El último flotador

"Los veo con el pelo alborotado comiendo pipas en el muro del espigón"

Este fin de semana he vuelto a O Vicedo por primera vez desde verano. He ido yo solo, a trabajar en mi interminable y a estas alturas odiosa tesis, pero sobre todo a alejarme y descansar.

La lluvia me ayudó a aprovechar el tiempo. Sentado junto a la ventana, solo podía hacer dos cosas: mirar por ella o mirar la pantalla del portátil. Y aunque el mar, el faro y un mirlo que no dejó de pasearse los dos días por el jardín (¿o serían varios? Me veo incapaz de distinguir un espécimen de otro; ya bastante me parece saber que era un mirlo) me atraían mucho, me rindió más un fin de semana allí que cuatro en casa.

Estaba leyendo ‘Francamente, Frank’ (Anagrama), la última novela de Richard Ford, con quien mantengo una larga relación de decepciones que, una vez más, pretendo enmendar. Son cuatro relatos protagonizados por Frank Bascombe, su famoso periodista deportivo. Me ha gustado. En todos habla de la muerte, supongo que no por casualidad, pero intenta hacerlo positivamente, y más o menos lo consigue. Es peor cuando describe cosas buenas, buenas épocas de su vida: nada de lo que cuenta resulta mínimamente apetecible; ni para él. Aunque pretenda decir lo contrario, da la sensación de que en ninguna de esas situaciones pasadas, de amor, de cuidados entornos, de vino caro, de éxito, familiarmente apacibles, fue feliz. Parece saber lo que es vivir, y sin embargo nada le ha valido de nada: ni la madera de las ventanas, ni el bosquecillo de detrás de su casa, ni los viajes, ni la literatura ni ningún recuerdo. Desayunaba con su mujer en un porche frente al océano pero daba igual.

Voy andando a comer, con paraguas, y ni a la ida ni a la vuelta me cruzo con una sola persona. En invierno aquí ya no hay nadie, me dicen los conocidos. De noche, en el puerto, pido cocochas de merluza. Hay un hombre que, aunque no ha dejado de llover, lleva remangada una pierna del pantalón, no sé por qué; y al cabo de un rato también se sube la otra. Ford habla de impuestos y especulación en la costa de New Jersey y en el bar discuten si son lo mismo el verdel, el curriolo, la xarda y la caballa. Que tres en un kilo ya son buenas piezas. Hablan de pesca y dan medidas en brazas. Y el ‘Leviatán’ de Hoare, con toda su admiración por los cetáceos, se me aparece cuando oigo contar que unos días antes hubo una ballena junto a la Estaca. Y que daba unos saltos tremendos. Que, ver, él no la vio, pero se lo contaron.

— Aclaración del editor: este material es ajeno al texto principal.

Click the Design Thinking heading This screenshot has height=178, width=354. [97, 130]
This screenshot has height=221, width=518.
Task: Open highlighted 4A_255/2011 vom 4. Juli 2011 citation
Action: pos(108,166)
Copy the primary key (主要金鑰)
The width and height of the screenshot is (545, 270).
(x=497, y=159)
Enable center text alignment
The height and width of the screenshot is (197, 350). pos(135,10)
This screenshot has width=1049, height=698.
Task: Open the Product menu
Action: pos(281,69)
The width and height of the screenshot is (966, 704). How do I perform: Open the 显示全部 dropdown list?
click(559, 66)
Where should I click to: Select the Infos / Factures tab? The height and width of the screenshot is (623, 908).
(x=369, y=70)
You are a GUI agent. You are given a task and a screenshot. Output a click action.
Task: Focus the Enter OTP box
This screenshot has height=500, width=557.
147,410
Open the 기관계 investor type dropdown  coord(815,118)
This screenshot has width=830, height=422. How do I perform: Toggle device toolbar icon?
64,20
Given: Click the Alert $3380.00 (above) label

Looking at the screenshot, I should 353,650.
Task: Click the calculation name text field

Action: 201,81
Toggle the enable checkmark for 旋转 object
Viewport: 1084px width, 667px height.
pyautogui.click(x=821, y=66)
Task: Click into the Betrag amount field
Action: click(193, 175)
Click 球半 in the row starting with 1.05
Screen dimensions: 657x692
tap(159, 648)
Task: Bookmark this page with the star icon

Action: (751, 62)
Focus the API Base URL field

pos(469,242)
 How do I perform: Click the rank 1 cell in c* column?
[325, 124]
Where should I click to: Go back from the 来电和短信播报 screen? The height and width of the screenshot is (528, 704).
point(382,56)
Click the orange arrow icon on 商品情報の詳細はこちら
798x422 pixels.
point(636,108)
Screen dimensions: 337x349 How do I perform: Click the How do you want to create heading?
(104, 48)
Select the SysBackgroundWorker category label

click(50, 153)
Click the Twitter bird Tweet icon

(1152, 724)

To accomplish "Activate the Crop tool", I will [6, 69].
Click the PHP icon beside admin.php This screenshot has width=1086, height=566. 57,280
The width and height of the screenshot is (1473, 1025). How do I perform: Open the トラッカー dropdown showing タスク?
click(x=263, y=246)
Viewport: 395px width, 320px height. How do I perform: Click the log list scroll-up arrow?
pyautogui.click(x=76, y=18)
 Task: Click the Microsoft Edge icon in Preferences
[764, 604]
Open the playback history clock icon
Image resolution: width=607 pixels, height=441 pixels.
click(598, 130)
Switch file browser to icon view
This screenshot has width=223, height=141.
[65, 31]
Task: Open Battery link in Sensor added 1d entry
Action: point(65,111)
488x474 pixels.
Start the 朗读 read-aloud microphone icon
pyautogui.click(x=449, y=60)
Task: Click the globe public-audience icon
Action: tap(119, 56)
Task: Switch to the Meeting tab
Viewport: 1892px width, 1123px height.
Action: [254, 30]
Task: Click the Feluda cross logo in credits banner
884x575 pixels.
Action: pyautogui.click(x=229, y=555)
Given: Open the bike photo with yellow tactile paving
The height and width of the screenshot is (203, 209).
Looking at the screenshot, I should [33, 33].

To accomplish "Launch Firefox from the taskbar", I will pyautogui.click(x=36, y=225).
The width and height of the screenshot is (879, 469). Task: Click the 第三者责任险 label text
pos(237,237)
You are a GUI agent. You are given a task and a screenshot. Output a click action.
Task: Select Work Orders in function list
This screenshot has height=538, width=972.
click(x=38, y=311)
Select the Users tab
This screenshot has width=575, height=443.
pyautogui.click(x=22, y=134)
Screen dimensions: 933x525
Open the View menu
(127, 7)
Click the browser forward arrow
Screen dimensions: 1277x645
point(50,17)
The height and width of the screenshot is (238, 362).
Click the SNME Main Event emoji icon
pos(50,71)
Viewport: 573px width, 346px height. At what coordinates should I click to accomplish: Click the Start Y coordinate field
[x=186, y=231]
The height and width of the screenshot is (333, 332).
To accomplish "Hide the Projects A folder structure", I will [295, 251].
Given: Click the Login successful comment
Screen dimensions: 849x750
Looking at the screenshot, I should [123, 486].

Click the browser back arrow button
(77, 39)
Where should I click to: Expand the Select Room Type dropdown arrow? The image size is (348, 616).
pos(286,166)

Desempaño con la manga el cristal de la puerta para ver las luces de O Barqueiro y las de la máquina que vende chocolatinas y cebo vivo. «El mundo se va encogiendo y concentrando a medida que pasamos más tiempo en él», dice Ford. Puede ser. Parece mentira que O Vicedo, donde disfruté tanto de niño, se haya convertido para mí en un escenario de mis hijos. Los veo con el pelo alborotado comiendo pipas en el muro del espigón, en el parque infantil veo a Paula haciendo malabarismos y, en la playa, a Carlos quitándose su último flotador. Pero, como tengo una tara irreparable, en lugar de sumar, en lugar de hacerme estar mejor, cada imagen me produce un pequeño pinchazo de dolor. A Bascombe se le murió un hijo. Paso por esas referencias rápidamente, sin querer saber.

El domingo por la mañana ya no llueve, y desde el muelle miro la boca de la ría y Bares. Venga las veces que venga, me cuesta asimilar lo bonito que es esto. Y en el fondo me parece asombroso que, cuando no estoy, las olas sigan batiendo cada día en Vilela, la verde siga alumbrando por las noches, la playa esté aquí y el mirlo venga a posarse al muro de la casa vacía, donde las camas llevan meses intactas.

Con todo recogido y la bolsa ya en el coche, bajo a la orilla y me siento en un tronco a terminar el libro. Frente a mí tengo la vista que más me gusta en el mundo. Y subo las escaleras para irme, preguntándome por qué cuando estoy solo la belleza me pone tan triste.